Studies which have been widely reported recently in the media purport to show that wages paid to U.S. workers have declined while corporate profits have increased. But more reliable studies show that the opposite is true.

Here are some of the latest findings:

  • Labor's share of national income has grown by about 4 percent since 1959. 
  • Also, it has remained above 70 percent since the late 1960s.
  • While corporate profits have been erratic over the past 30 years, they have hovered between 10 and 12 percent of national income for most of the 1960s and into the 1970s.
  • In the 1980s, profits dropped to less than 8 percent of national income.
  • During the 1990s, they have returned to almost 9 percent -- still well below 1960s levels.

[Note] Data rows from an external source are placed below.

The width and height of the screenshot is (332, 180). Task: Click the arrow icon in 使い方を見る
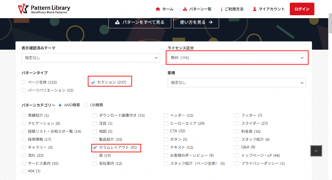(x=210, y=22)
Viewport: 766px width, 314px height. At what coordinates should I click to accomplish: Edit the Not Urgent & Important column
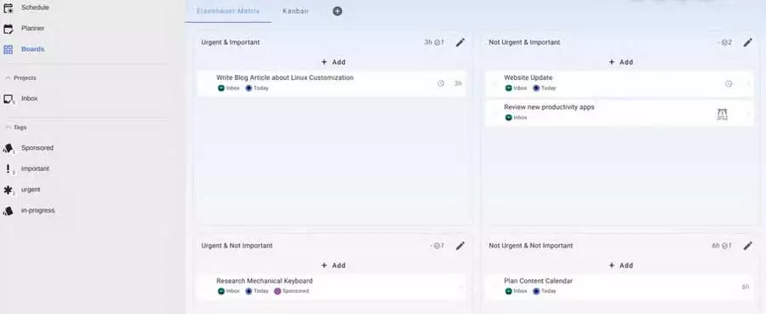coord(747,43)
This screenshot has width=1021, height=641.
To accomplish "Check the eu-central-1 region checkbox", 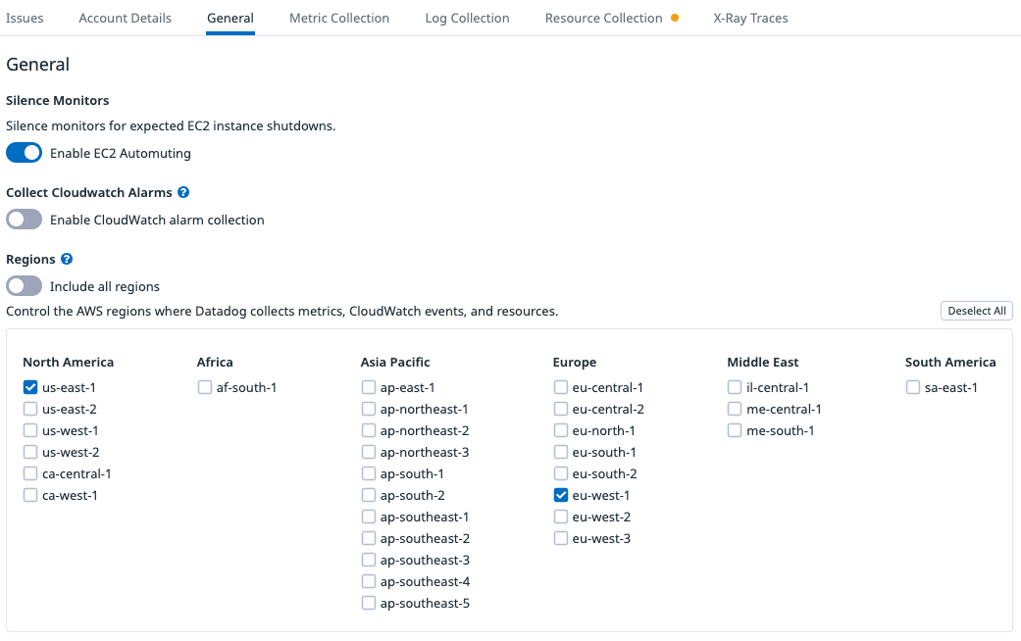I will tap(561, 387).
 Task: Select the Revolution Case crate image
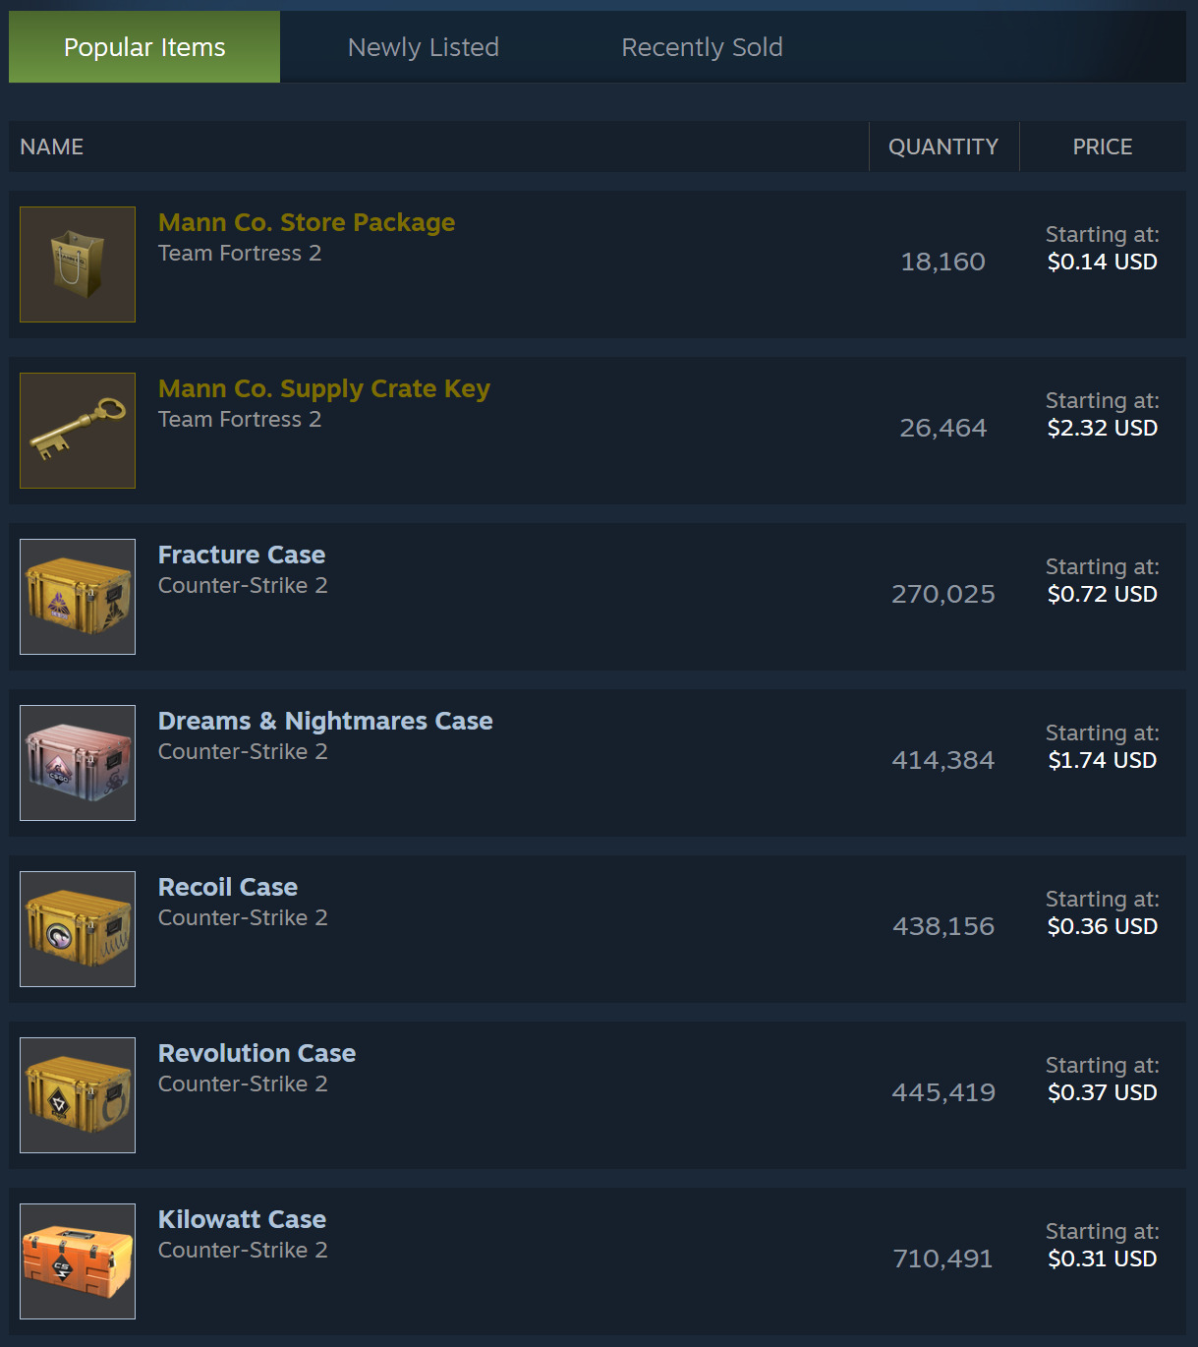coord(78,1095)
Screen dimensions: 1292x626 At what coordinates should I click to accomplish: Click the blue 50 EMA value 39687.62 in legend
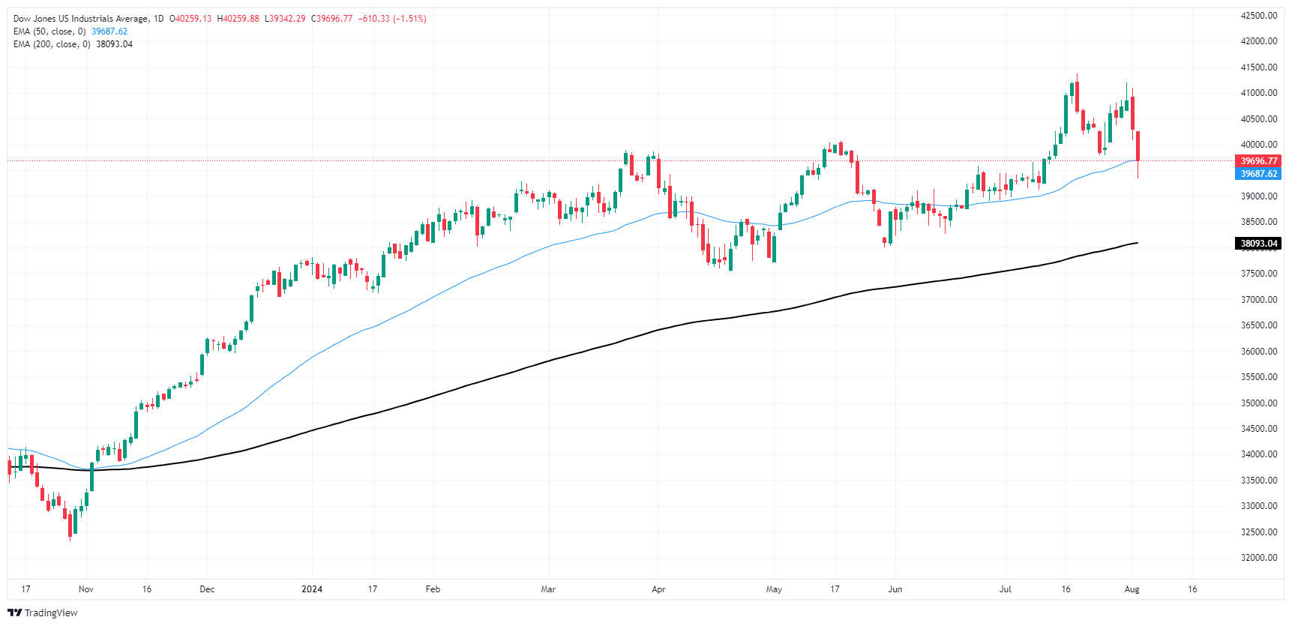click(109, 31)
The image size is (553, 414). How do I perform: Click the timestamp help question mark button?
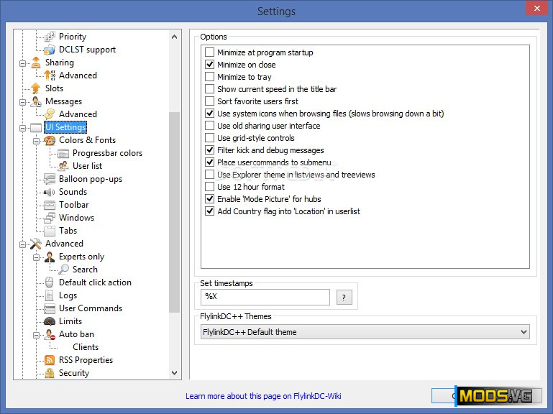344,297
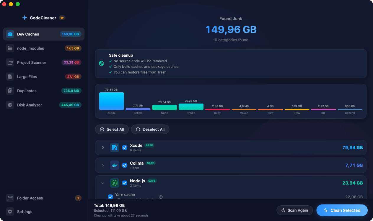Screen dimensions: 373x221
Task: Uncheck the Xcode cleanup checkbox
Action: click(x=125, y=148)
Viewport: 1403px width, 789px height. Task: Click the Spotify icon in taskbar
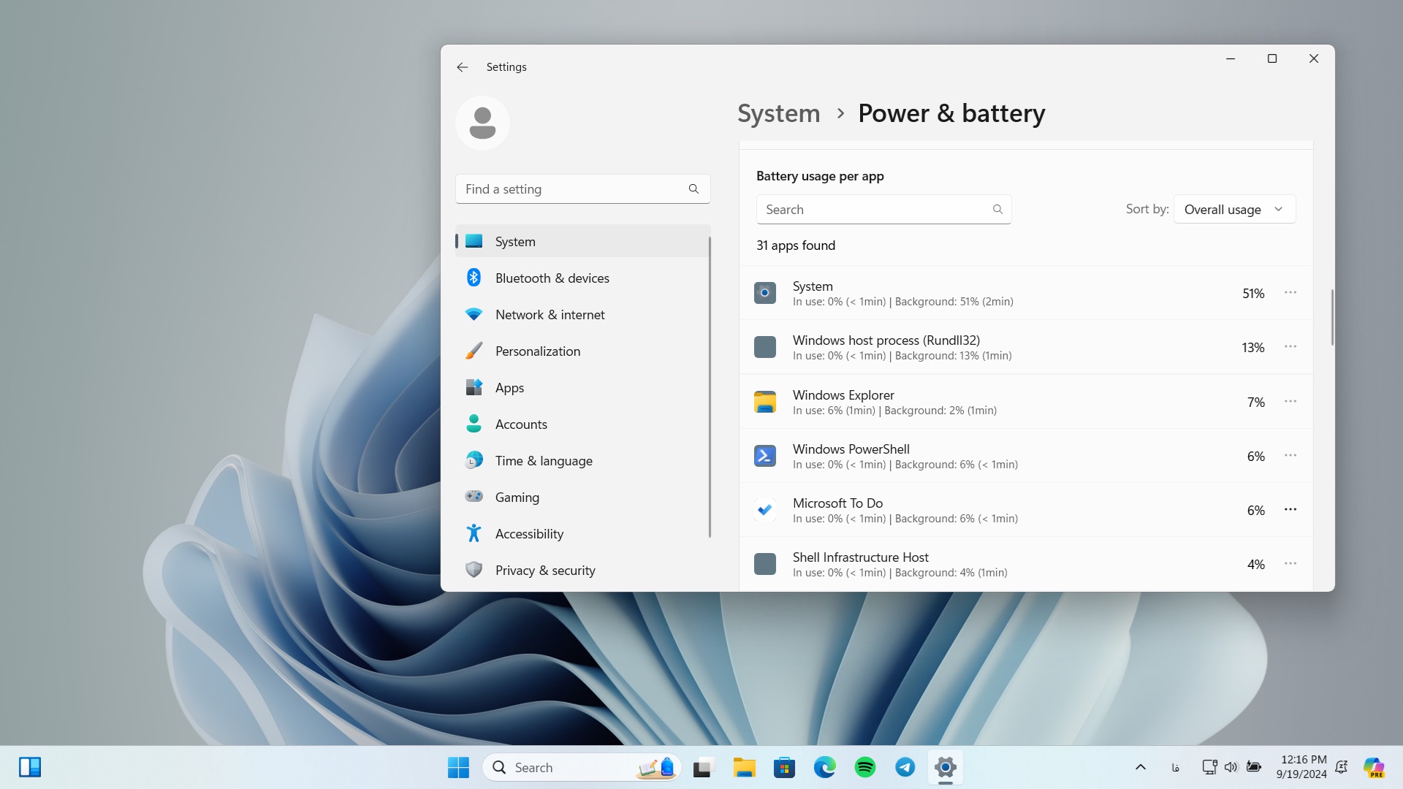(864, 766)
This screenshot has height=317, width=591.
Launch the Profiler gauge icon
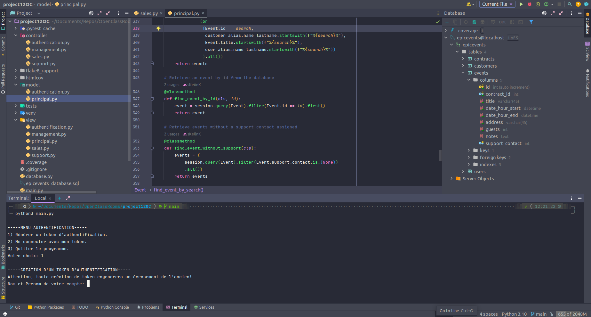pos(546,4)
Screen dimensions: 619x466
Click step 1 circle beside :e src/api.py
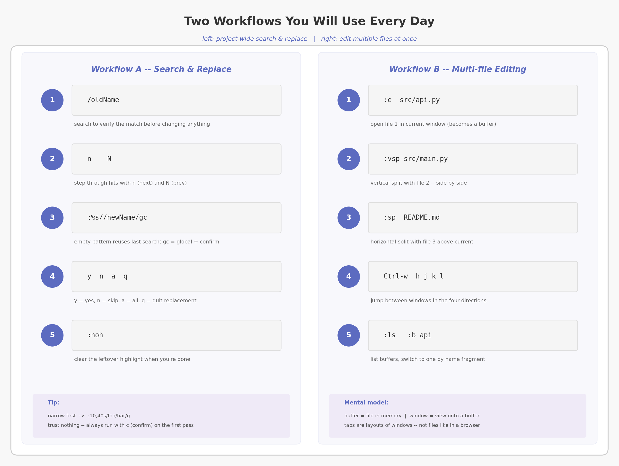tap(349, 100)
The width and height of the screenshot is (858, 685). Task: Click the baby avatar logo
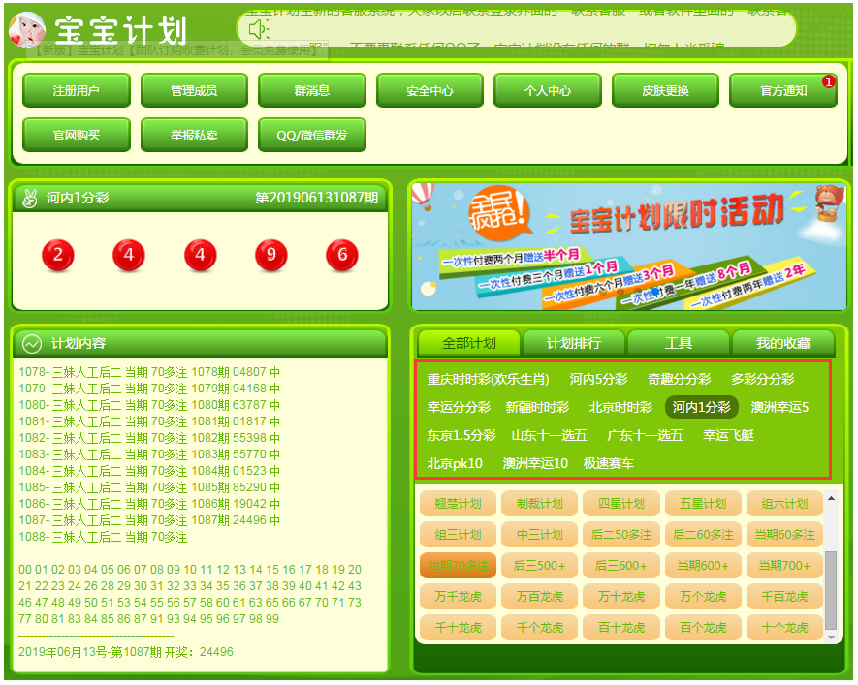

Part of the problem of arriving at reliable figures is that some economists use the Consumer Price Index to adjust compensation for inflation. But using the more reliable implicit price deflator, which is used to derive real measures of output and productivity, we find that:

  • Real hourly compensation grew by 0.9 percent between 1993 and 1994 -- as opposed to 0.1 percent as calculated from the CPI.
  • While real hourly compensation growth has slowed since 1959 in the non-farm business sector, this is due to a slowing in productivity growth.
  • From 1959 to 1972, output per hour in the non-farm business sector grew at a 2.4 percent average annual rate, the same as hourly compensation.
  • But from 1973 to 1994, productivity growth slowed to 1 percent per year, just above compensation's growth rate.